### SET TASK
From the records below, pull out every line that contains the string "width". Case counts, so only lines with that exact capitalization qualify.

### SUPPLIED DATA

================================

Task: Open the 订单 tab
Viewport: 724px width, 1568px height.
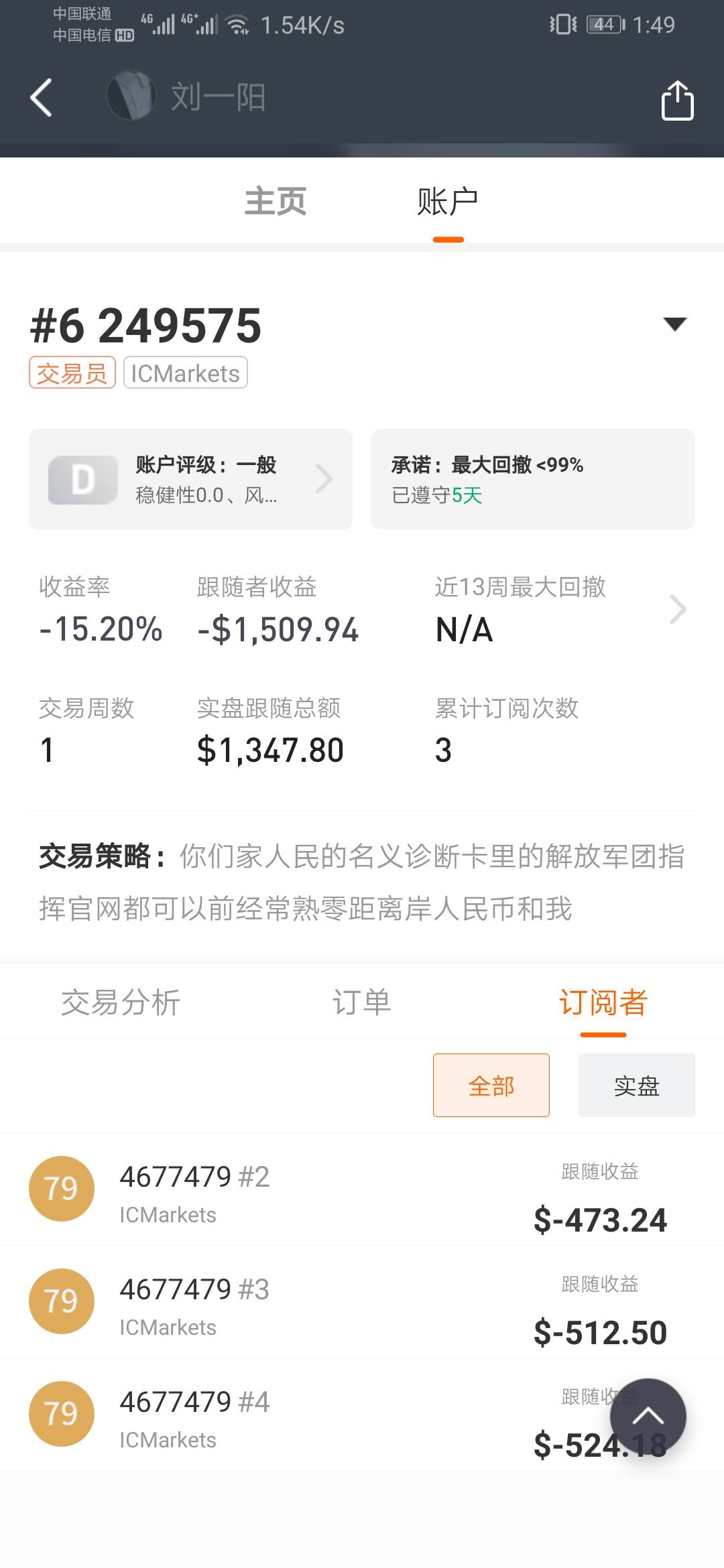Action: [362, 1002]
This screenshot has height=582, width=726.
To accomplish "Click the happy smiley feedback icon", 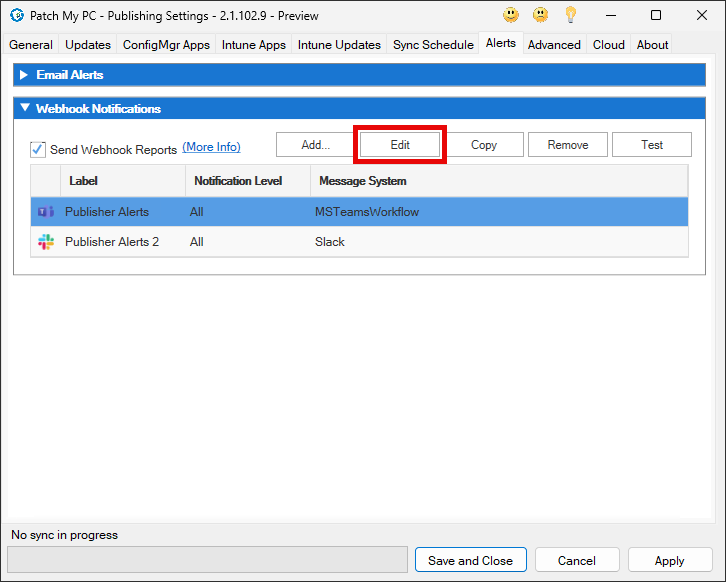I will [x=511, y=15].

================================

### RESPONSE BELOW
Viewport: 724px width, 1568px height.
This screenshot has height=582, width=726.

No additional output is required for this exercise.